Yoon Chang-hyun, a professor of finance at the University of Seoul, said, “Paradoxically, domestic firms gained an opportunity for their high value added products to succeed in the new markets due to the THAAD issue. China’s retaliation also gave a lesson that they can face such risks anytime so they should make a preemptive investment.”
Hyundai Steel Co., which supplies automotive steel sheets to Hyundai Motor Co., also increased automotive steel sheet exports to India and Brazil after the THAAD crisis. As Hyundai Motor’s sub-compact SUV model “Creta” has gained popularity, Hyundai Steel has also put up a good show in these countries. As of the end of the third quarter this year, Hyundai Steel saw its exports of cold rolled coil, which is a raw material of automotive steel sheets, to Southwest Asia increase 25.6 percent to 98,000 tons from 78,000 tons a year earlier and that to Central and South America grow 31.4 percent to 46,000 tons from 35,000 tons.
An official from Hyundai Steel said, “After China has been boycotting Hyundai Motor products, our exports to China have been on the decline from the third quarter last year. The U.S. government also raised its anti-dumping tariff rates on our products, but we had good results by seeking to increase our exports to other countries. We are planning to build an additional automotive steel sheet processing center in India.”
LG Chem Ltd. is focusing on the European market. The company plans to set up a new plant with an annual production capacity of 100,000 units of electric vehicle (EV) batteries in Poland and start operation from 2018. LG Chem has failed to receive subsidies on its EV batteries manufactured in the Nanjing plant as part of the Chinese government’s retaliatory measures over the THAAD deployment. The operation rate of the Nanjing plant plunged last year but it has started operation again early this year and re-exported products to South Korea. The rate of LG Chem’s battery production plant operation rose from 59.5 percent last year to 65 percent as of the first half of this year.

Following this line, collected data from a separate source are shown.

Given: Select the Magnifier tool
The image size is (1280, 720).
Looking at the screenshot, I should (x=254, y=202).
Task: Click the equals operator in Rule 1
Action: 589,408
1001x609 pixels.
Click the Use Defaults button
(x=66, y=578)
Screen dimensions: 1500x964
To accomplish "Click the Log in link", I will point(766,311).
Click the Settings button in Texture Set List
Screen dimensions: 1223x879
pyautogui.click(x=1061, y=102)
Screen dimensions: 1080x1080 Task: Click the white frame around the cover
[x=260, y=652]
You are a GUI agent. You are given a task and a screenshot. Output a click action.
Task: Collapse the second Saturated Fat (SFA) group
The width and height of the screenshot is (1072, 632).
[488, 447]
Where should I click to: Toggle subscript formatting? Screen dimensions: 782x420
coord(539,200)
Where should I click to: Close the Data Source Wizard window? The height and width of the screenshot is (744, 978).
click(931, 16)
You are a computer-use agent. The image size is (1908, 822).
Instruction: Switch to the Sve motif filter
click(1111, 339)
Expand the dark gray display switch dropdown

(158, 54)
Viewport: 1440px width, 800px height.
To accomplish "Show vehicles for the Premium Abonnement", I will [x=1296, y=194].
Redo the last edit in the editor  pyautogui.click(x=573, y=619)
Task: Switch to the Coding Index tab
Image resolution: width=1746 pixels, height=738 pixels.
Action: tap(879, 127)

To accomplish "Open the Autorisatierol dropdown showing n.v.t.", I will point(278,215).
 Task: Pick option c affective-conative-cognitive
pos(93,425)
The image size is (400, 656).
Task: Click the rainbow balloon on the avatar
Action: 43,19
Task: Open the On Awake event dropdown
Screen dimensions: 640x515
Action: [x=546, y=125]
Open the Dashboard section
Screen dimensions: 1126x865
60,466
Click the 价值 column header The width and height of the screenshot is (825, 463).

Lee Kyung-sang, director of economic research at the Korea Chamber of Commerce and Industry, said, “South Korean companies had had a portfolio excessively focused on China but they have been carrying out strategies to diversify exporting countries after the THAAD issue. With the latest issue, the industry, which was too complacent to brace for “Post China,” has raised its ability to a higher level.”